A patient that I’ve known for many years has been coming in for the past weeks complaining about a plumbing problem in his home.  Each visit I got an update.  The cast of characters in this story are:  1.  Ed (my patient)  2. Sam (Ed’s plumber)  3.  Ralph (Ed’s handyman) and 4.  Joe (my plumber).

Here’s the story: 

Ed’s been having a plumbing issue in his building.  He called Ralph, his handyman.  Ralph’s life isn’t going to well, so the cost to working with Ralph is listening to his somewhat horrifying and ongoing stories about things.  It is uncomfortable to say the least.  Ralph’s physical health and stamina are poor at best, so Ed must do much if not most of the heavy lifting – requiring him to be present to listen to Ralph’s sad life story.  The work is slow, usually effective, and at a reasonable rate, let’s say $30.00 per hour.

The plumbing issue, Ed soon discovered, had not been fully resolved by Ralph.  Ed, however could not reach him for weeks (he later discovered) because Ralph was so depressed he could not answer his phone.  Ed was forced to call his plumber, Sam.  Sam does great work, but he is too expensive according to Ed, let’s say his rate is $75.00 per hour.  Sam came out, told Ed the problem.  Ed decided to call Ralph one more time, and as luck would have it, Ralph answered the phone.

Are you still with me?

Ralph came out, did what Sam the plumber suggested.  That did not fix the problem.  Ed reminded me how much pain he is in because when Ralph does the work, Ed must do the heavy lifting and carrying of things up and down the stairs – 4 flights.  Ed wanted to know if I knew a plumber?  Sam is just too expensive.  I really like my plumber.  He comes the day I call him, he gets the job done quickly, never needs to come back and I think what I pay him is worth the value offered.  I am excited to offer the referral.

Ed calls Joe, my plumber, and his rate is more than Sam – let’s say it’s $125.00 per hour.  Next visit in, Ed tells me this and absolutely thinks this is outrageous, with no intention to have him do the work.  He is calling his already overpriced, yet unreliable plumber and waiting to have him come back.  Remember his assessment was incorrect at the outset.  At this writing the problem is not yet solved. 

Why am I telling you this story?

In this story, Ed tracked mostly on how much money he spent as the criteria for the quality of his life.  [Ed is retired and lives quite comfortably on significant investments].  Yet he has been so upset, complaining, and still the problem remains over six weeks later.  I wonder if he tracked on that, and made a different decision (actually didn’t have a plumbing problem anymore) what impact it would have on the quality of his life during December and January.

How does this work in your own life?  Are there times in your day, or in your life, if you gave it some thought, that where you focus your attention would have an impact?  You may call it positive thinking.  I prefer the image of resourceful thinking.  Does what you are thinking about give you more or less of what you want? 

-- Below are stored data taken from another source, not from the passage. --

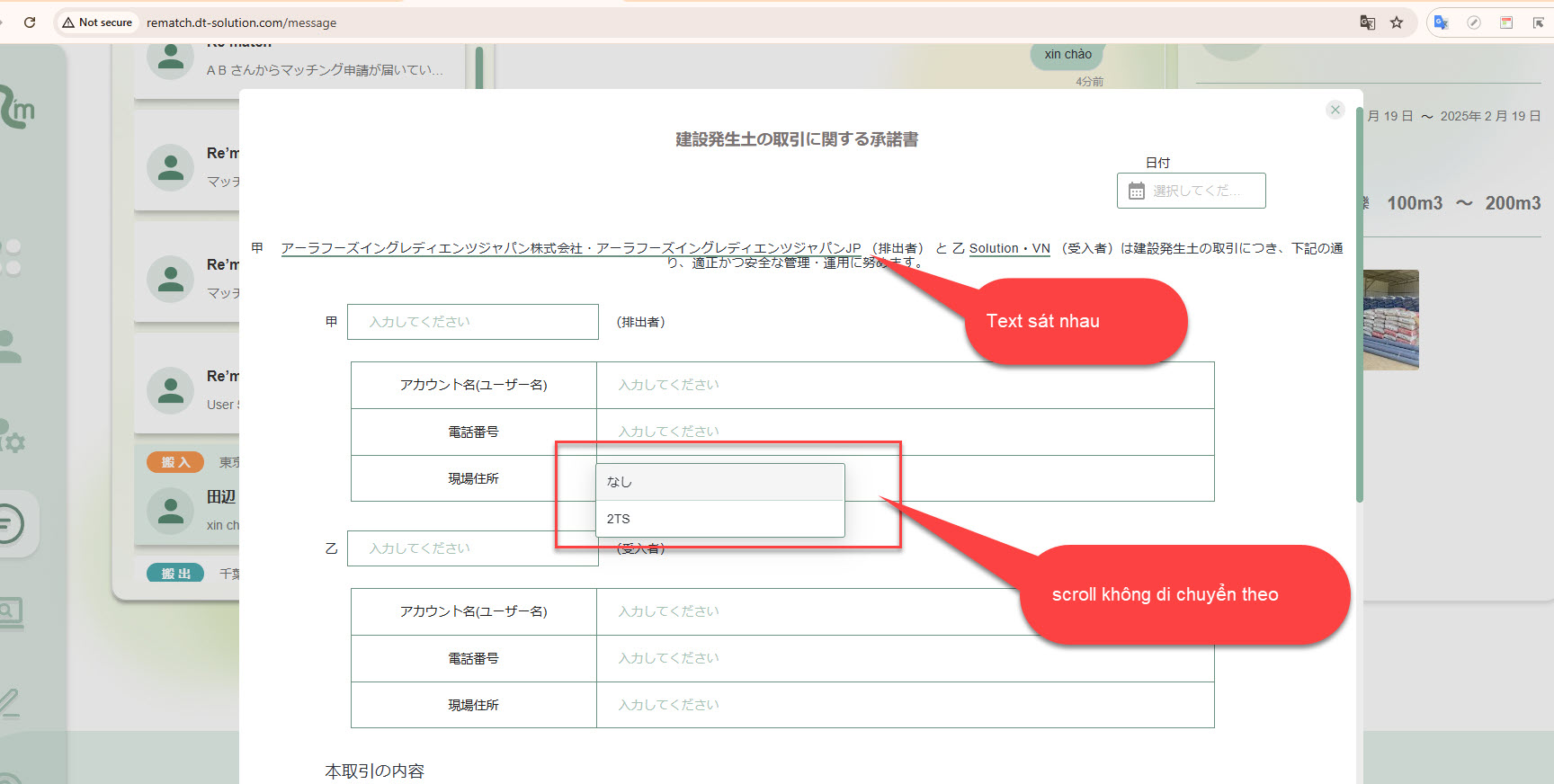Click the 甲 (排出者) name input field
The height and width of the screenshot is (784, 1554).
472,322
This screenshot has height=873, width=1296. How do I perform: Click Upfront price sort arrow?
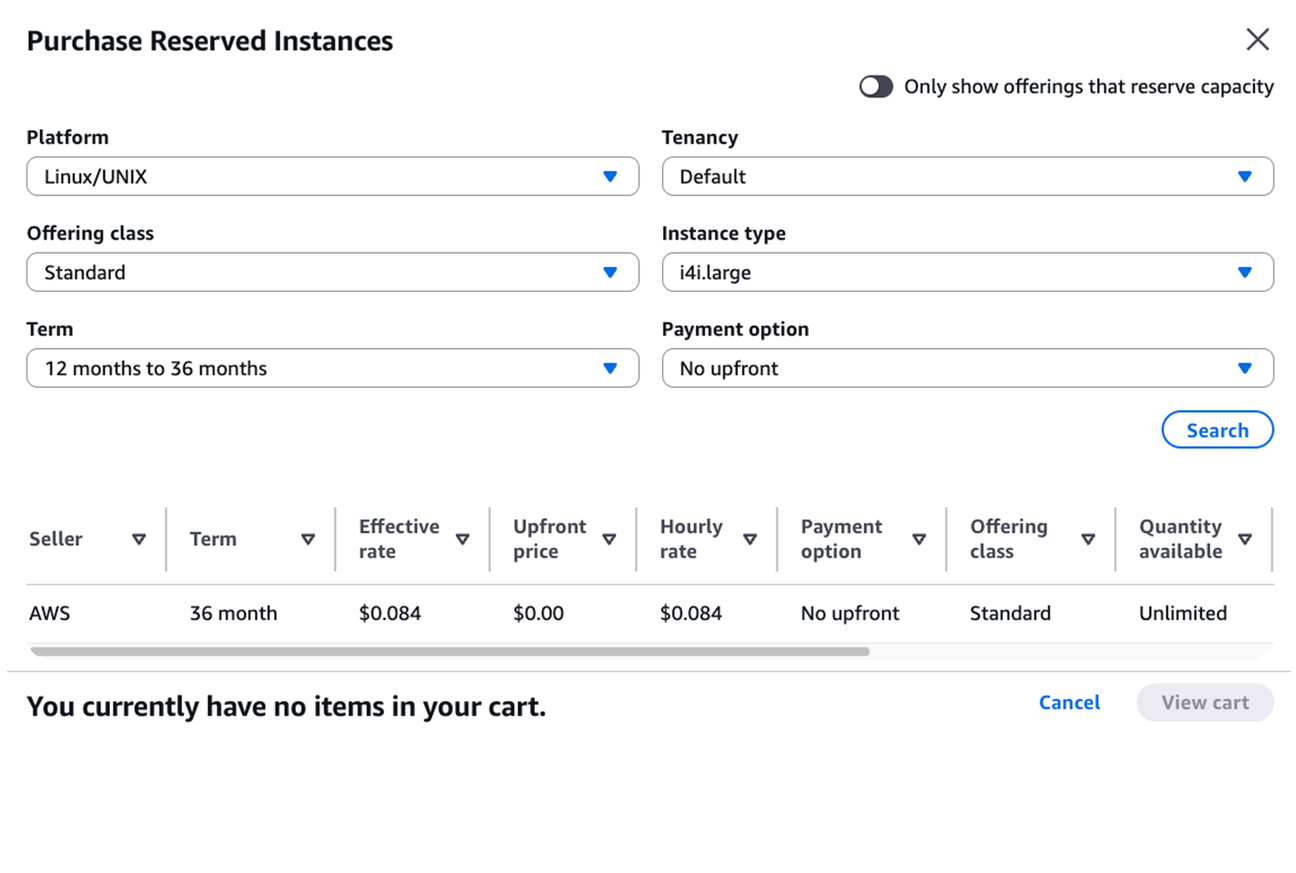coord(609,539)
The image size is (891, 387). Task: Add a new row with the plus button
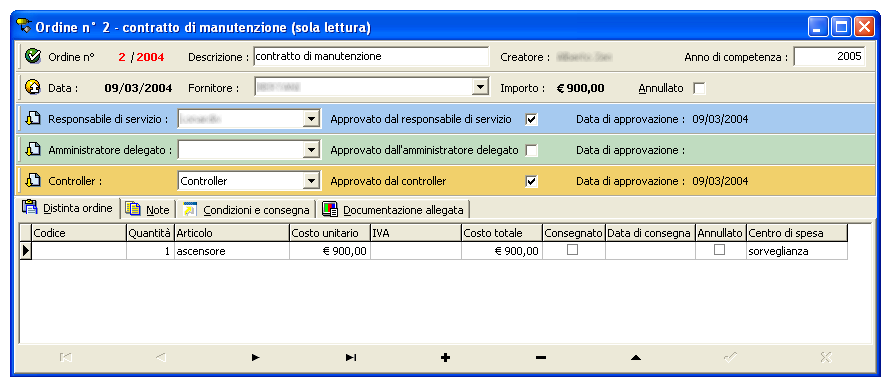pos(446,357)
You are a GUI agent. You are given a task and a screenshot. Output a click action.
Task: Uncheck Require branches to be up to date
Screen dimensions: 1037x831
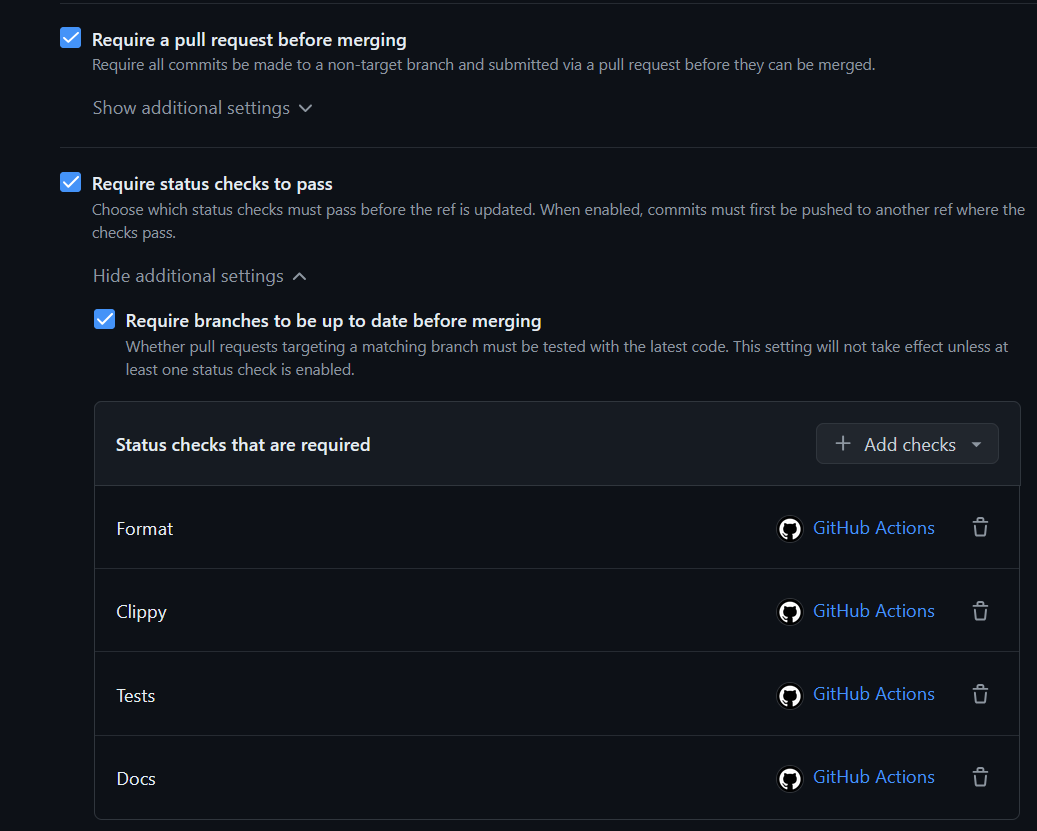(104, 319)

Are you giving your ‘power’ away in somewhat indiscernible ways?  Are you willing to take the time to consider that one way to have more of what you want in life is to notice it when it is happening?  We all have filters at play that affect what we can notice.  If you are able to slow life down a bit to become more conscious of what is occurring in every moment, you can take better stock of your own contribution to what is happening. 

For example, Let’s say you want more connection with your partner.  Do you really amp up the complaining (externally or internally – thinking) when your partner stays at work til 8pm?  When your partner comes home at the time you like, do you give it the same energy?  Or do you just say (to the partner or yourself) well, that’s just the way it is supposed to be? 

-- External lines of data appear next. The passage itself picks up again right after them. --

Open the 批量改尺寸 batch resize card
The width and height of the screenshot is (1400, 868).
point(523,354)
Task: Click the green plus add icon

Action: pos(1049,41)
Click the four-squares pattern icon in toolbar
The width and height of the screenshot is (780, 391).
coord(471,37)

I’m suggesting that, if you gave what you want the same amount of mental and emotional energy, you may have more moments of having the experience you want – in this case, savoring out loud how much fun you are having together, etc.  That’s all there is to do.  Are you able to just have fun, enjoy the connection, which is what you are saying you want.

We really have very little that we can control in life.  One thing is – what we put our attention on.  Try to notice when you are getting what you want in life, and give it some attention and energy.